Aim of the exercise
Among the lines below, count those that include "each", and state the count alone.

Supplied data
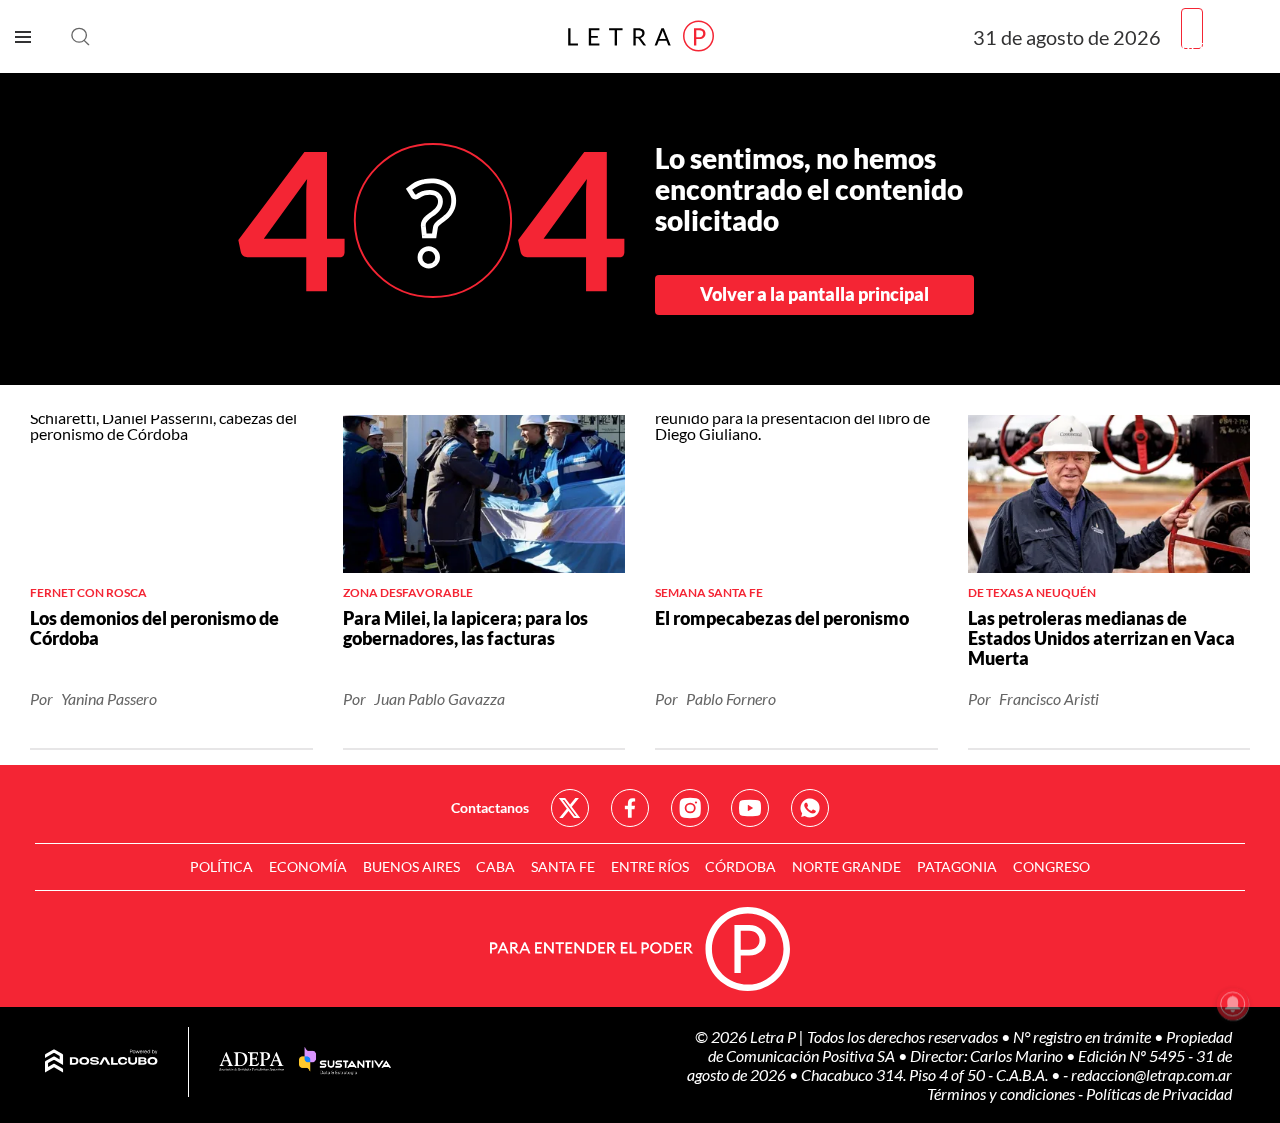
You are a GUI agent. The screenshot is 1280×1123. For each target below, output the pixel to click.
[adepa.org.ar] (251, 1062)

...

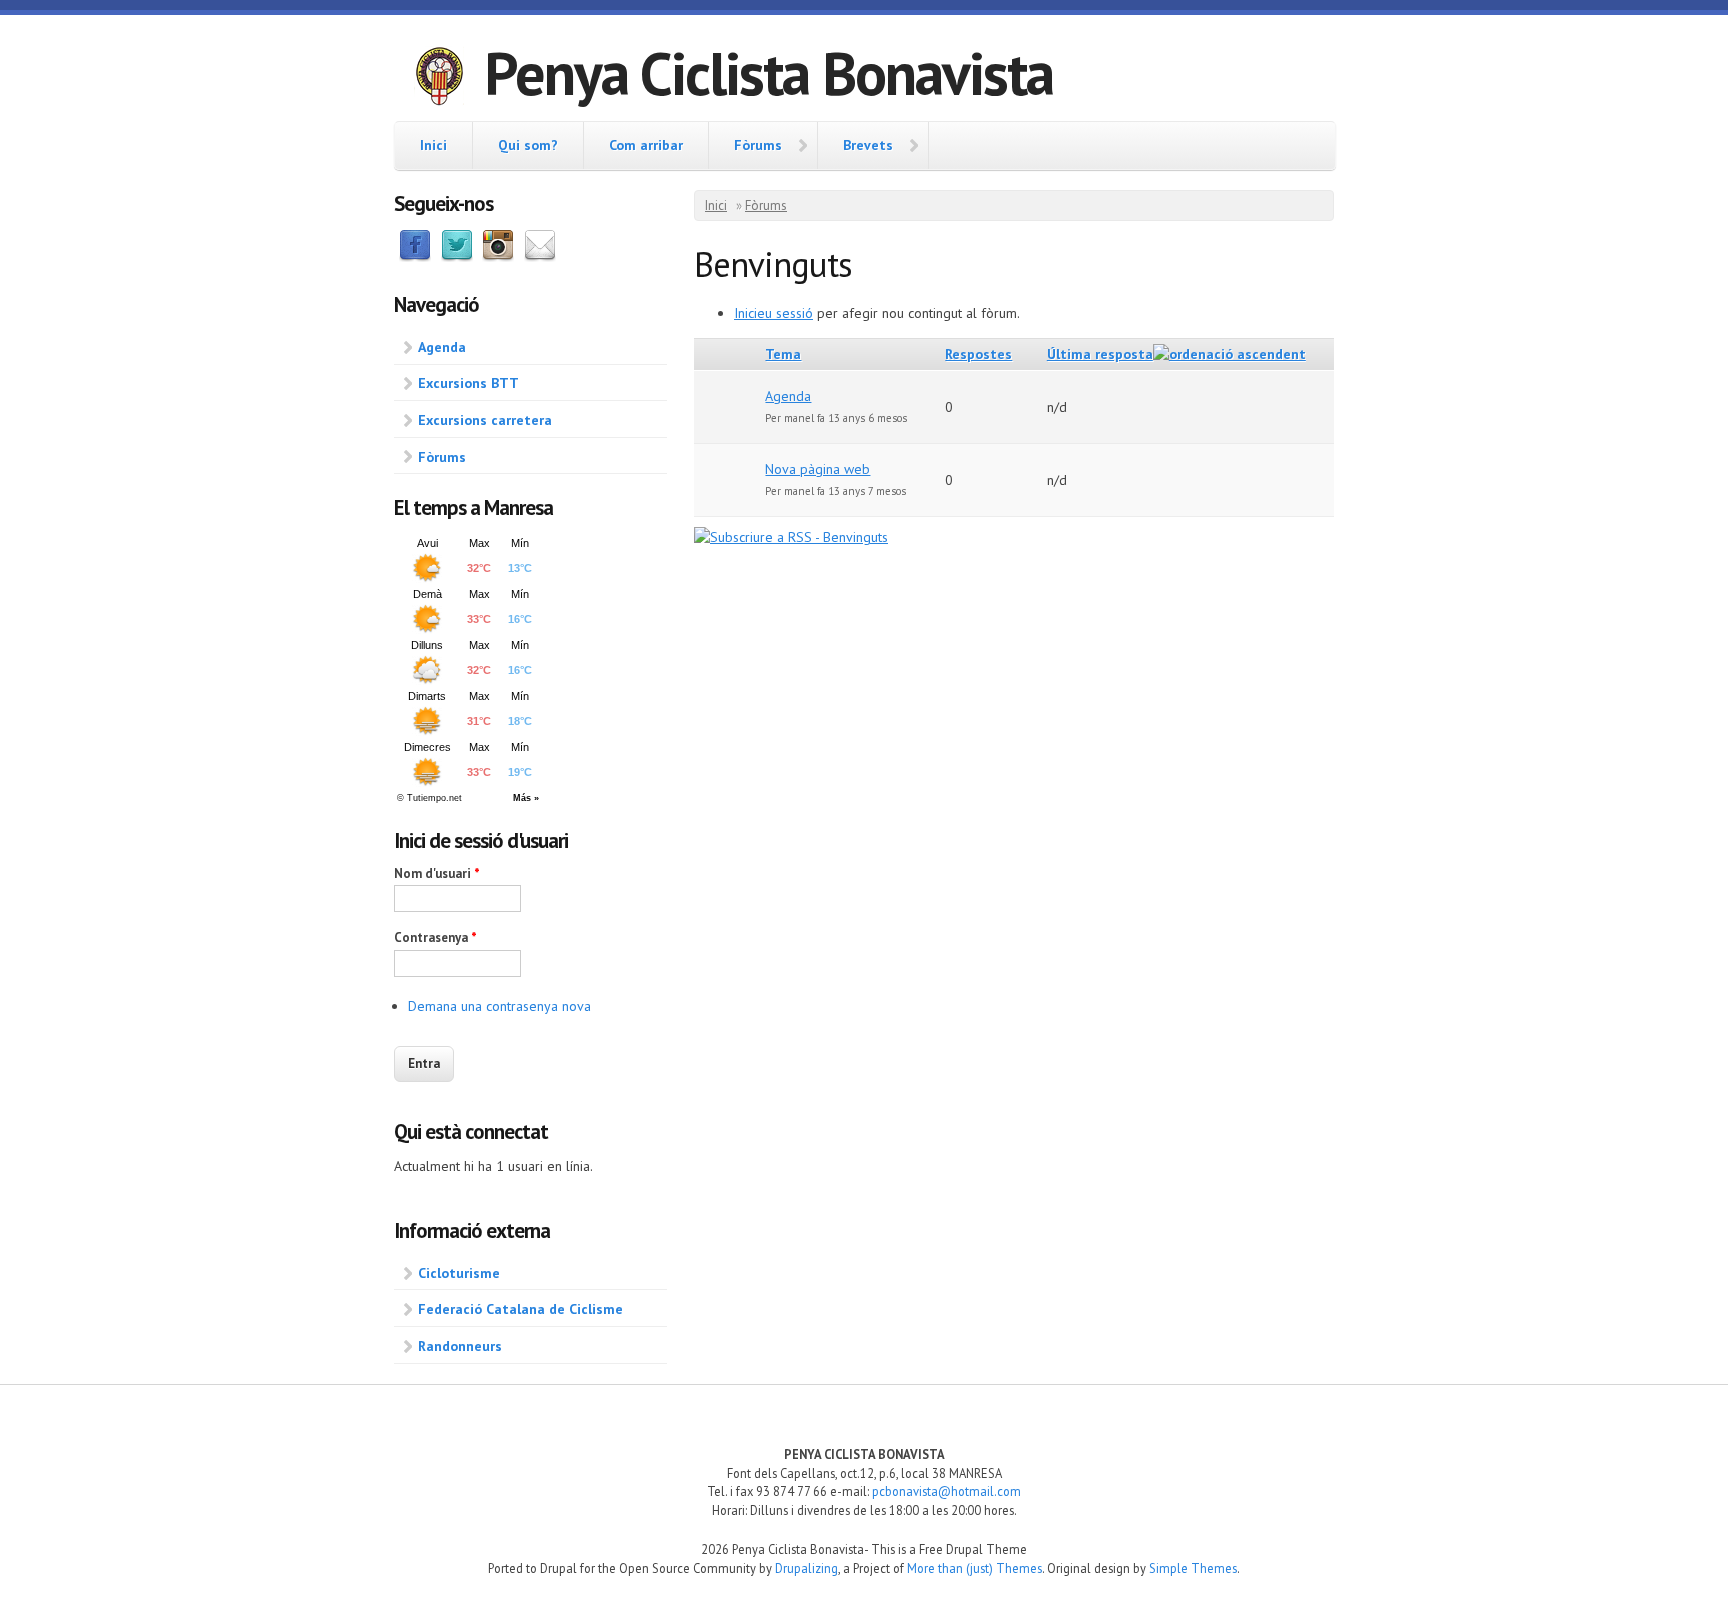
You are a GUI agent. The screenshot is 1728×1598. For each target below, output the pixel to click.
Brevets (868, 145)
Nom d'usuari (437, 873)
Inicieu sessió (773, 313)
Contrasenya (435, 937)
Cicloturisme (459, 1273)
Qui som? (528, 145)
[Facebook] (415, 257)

Finished task
2